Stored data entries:
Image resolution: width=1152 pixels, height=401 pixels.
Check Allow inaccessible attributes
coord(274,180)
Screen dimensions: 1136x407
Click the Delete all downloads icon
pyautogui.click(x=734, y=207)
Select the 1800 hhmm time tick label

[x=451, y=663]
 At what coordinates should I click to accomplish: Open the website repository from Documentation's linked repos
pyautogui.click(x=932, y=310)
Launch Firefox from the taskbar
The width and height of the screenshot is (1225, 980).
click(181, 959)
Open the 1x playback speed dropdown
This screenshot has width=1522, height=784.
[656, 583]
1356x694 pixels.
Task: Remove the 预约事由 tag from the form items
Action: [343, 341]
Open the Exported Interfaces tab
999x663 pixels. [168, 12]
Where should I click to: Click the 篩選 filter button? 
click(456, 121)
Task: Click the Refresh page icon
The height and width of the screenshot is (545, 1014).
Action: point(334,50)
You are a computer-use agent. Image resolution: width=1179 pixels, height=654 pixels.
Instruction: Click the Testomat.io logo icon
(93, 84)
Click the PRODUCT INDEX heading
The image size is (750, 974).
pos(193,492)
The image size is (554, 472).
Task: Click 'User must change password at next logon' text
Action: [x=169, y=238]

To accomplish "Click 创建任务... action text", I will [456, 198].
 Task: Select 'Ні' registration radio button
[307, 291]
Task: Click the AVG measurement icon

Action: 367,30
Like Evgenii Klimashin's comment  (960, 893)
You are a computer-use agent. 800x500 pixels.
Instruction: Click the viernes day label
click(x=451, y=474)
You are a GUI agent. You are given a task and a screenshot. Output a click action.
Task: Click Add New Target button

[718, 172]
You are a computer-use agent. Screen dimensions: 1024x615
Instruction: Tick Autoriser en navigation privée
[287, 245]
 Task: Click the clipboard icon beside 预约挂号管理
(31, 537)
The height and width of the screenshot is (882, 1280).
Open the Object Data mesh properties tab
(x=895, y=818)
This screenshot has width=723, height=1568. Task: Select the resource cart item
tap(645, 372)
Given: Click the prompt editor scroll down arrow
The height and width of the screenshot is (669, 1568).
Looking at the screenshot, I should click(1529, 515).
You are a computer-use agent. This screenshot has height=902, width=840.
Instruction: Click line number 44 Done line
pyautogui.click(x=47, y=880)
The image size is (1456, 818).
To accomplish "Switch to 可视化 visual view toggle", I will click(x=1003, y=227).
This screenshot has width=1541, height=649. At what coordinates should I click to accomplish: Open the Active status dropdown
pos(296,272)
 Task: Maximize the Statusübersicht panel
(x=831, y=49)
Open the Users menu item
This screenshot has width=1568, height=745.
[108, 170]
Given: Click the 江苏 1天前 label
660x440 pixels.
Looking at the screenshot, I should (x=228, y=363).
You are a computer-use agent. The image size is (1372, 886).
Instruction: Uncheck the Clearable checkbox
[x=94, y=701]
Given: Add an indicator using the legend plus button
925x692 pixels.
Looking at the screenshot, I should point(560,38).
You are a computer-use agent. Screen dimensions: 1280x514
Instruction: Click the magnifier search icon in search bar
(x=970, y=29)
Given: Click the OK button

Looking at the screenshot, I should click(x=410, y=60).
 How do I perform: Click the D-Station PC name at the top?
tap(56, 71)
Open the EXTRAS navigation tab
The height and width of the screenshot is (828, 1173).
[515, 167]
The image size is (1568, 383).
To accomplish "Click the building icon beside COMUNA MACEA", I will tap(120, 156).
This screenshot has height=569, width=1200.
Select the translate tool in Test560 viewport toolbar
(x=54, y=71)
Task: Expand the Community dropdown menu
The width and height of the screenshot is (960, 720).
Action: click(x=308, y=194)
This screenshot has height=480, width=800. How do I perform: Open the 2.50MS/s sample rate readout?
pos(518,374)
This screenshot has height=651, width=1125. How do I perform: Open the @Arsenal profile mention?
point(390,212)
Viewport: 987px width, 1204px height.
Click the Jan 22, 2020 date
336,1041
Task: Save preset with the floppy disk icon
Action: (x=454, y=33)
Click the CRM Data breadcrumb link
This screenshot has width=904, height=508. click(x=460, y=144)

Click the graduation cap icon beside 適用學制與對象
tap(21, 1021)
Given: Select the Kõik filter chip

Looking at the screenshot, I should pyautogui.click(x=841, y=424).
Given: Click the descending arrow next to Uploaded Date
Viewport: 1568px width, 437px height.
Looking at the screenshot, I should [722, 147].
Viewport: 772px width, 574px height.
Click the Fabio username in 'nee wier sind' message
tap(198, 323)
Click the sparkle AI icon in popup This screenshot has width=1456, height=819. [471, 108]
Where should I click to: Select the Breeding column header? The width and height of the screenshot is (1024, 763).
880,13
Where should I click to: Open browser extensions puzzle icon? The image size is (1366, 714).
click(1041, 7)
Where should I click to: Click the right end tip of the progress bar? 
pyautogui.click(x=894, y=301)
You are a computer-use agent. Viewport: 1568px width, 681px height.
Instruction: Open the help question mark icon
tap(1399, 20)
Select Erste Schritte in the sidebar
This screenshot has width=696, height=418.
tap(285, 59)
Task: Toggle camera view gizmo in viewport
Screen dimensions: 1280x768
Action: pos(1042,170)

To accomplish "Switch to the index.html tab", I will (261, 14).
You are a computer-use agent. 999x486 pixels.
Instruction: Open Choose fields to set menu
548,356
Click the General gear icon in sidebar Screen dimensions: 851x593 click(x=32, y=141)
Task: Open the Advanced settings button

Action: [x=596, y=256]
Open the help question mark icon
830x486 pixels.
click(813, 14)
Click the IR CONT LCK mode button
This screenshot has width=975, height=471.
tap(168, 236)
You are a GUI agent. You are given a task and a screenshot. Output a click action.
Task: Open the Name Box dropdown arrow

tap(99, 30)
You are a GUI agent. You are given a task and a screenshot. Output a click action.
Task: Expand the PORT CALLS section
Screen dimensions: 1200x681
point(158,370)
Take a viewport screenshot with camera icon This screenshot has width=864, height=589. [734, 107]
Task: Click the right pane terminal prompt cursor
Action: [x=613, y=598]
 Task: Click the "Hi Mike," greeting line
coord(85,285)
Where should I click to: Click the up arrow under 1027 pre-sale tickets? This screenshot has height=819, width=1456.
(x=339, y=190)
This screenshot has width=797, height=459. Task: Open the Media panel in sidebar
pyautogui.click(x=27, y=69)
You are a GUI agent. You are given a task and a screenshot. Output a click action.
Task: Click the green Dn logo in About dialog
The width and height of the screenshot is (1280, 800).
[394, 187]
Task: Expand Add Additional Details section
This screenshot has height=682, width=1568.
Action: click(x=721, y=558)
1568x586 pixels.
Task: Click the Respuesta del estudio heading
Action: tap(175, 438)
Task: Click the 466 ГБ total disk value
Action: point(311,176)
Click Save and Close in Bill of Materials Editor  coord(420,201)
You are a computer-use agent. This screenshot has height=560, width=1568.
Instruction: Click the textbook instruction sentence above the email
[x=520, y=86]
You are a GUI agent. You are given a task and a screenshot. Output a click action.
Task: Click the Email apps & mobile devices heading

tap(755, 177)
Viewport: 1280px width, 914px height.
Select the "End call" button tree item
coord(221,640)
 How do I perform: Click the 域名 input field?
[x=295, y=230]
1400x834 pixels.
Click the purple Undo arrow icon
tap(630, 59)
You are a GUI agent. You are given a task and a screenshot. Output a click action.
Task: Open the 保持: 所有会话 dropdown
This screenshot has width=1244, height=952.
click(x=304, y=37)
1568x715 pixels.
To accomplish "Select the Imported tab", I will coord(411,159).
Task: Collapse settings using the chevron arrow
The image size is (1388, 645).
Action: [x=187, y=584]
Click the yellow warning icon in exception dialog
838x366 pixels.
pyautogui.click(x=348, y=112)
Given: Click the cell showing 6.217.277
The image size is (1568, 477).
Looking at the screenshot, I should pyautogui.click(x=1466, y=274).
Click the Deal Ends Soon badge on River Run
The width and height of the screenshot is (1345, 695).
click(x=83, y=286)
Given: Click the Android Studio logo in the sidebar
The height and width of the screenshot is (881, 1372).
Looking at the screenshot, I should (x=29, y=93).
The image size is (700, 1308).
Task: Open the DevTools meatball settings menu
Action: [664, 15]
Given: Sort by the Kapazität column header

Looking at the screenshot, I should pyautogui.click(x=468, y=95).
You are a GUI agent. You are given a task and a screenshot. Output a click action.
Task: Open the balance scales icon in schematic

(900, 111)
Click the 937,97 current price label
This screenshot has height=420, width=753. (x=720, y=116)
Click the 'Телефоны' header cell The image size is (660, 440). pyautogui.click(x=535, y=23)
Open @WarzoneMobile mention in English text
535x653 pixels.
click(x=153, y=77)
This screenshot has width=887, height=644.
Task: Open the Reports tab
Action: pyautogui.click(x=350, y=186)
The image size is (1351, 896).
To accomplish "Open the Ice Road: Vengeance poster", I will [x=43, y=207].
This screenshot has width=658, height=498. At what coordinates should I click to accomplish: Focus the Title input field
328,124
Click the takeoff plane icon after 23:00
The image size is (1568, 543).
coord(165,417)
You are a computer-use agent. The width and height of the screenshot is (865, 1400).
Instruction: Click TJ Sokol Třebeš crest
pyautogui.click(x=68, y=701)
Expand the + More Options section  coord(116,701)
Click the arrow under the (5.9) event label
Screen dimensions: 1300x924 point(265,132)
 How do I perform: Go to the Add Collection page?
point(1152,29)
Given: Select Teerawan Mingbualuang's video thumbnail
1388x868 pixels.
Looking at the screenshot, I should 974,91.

(PROBLEM STATEMENT): What is needed is each line from the records with the word "computer" in it.

(FINISHED EXERCISE):
You are a computer-use agent. Image resolution: width=1179 pixels, height=654 pixels.
You are a computer-use agent. 800x500 pixels.
You are a computer-use agent. Screen dimensions: 1024x615
You are a computer-use agent. This screenshot has height=902, width=840.
You are a computer-use agent. The image size is (1372, 886).
You are a computer-use agent. Screen dimensions: 1280x514
You are a computer-use agent. Viewport: 1568px width, 681px height.
You are a computer-use agent. 999x486 pixels.
You are a computer-use agent. This screenshot has height=560, width=1568.
You are a computer-use agent. The width and height of the screenshot is (865, 1400).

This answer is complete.